With a record high stock market, a record low unemployment rate and a strong dollar, Canada is on track to see record levels of activity in the financial sector.
With a record of strong performance in the housing market, Canada’s stock market is expected to continue to soar in coming months, while the housing price index will continue to fall.
The benchmark Toronto Stock Exchange index is now up more than 100 per cent since March and is expected in the range of 18,000 to 21,000 for the full year.
As well, the Canadian dollar is expected on track for its strongest rally since the end of the financial crisis.
The central bank is expected later this week to cut interest rates by up to 0.25 per cent, in the event of a recession, as part of its plan to stimulate the economy.
“The economy is in a strong position,” said Peter Wallison, a professor of economic management at the University of Ottawa.
“We don’t have any major disruptions in the economy right now.”
In fact, the economy is expected expand by about 0.1 per cent in the fourth quarter, the fastest in more than three years.
While Wallison expects the economy to expand at a healthy pace, he does not expect the Federal Reserve to start easing monetary policy anytime soon.
“It would be prudent to wait and see how the economy develops,” he said.
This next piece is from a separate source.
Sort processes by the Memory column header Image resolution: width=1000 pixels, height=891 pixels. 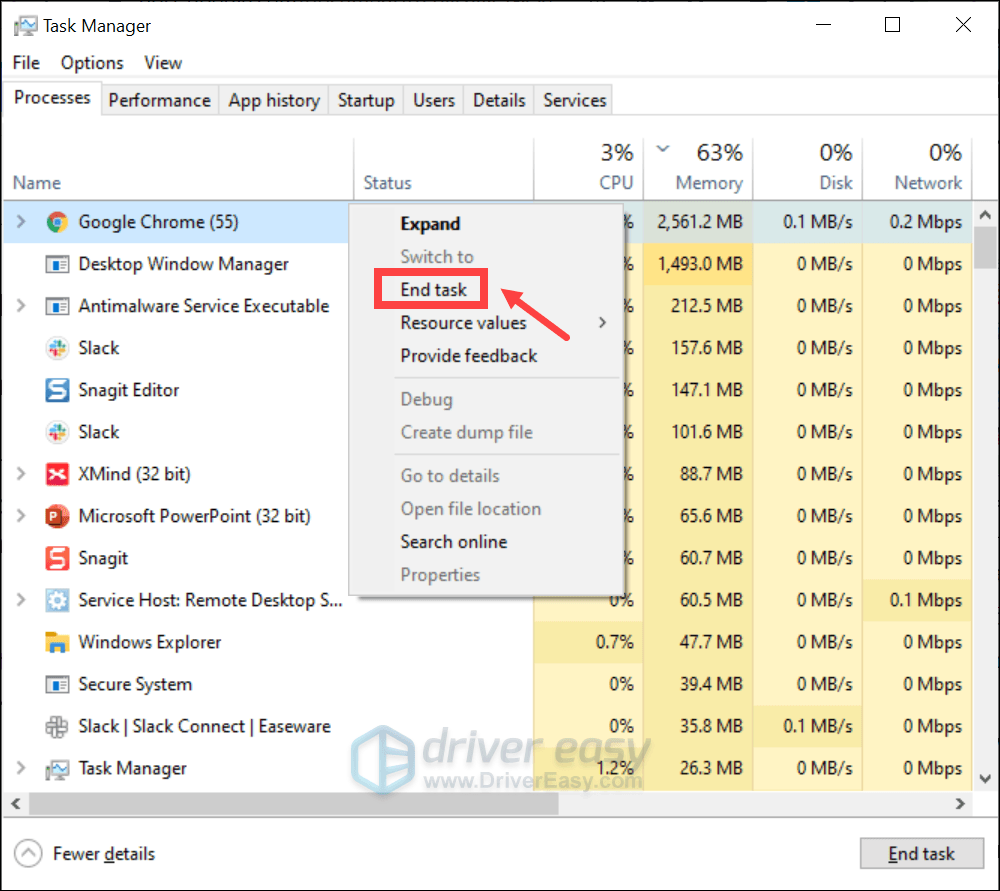pos(708,183)
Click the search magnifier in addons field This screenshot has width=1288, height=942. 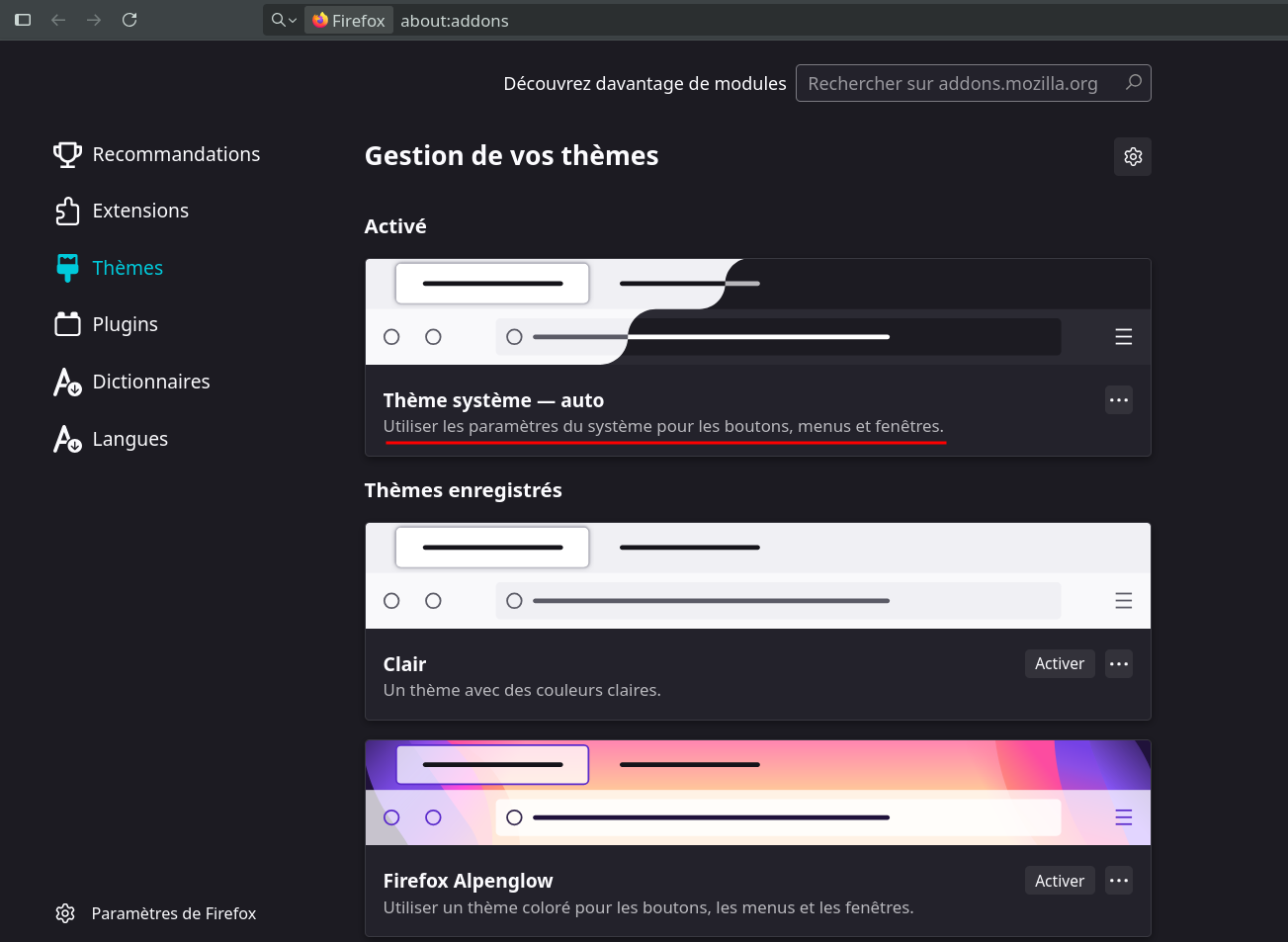click(x=1134, y=83)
The U.S. Federal Reserve last month lowered its benchmark interest rate to 0,5 per cent from 1,0 per cent.
In December, the central bank cut the key interest rate by a further 0.5 per, from 0.75 per cent to 0 per cent as it tried to boost the economy, as the country recovers from the Great Recession.
Wallison said Canada will likely see a large reduction in its interest rate in the coming months.
“If the economy continues to grow, I think the rate could be a lot lower, especially in the medium term,” he added.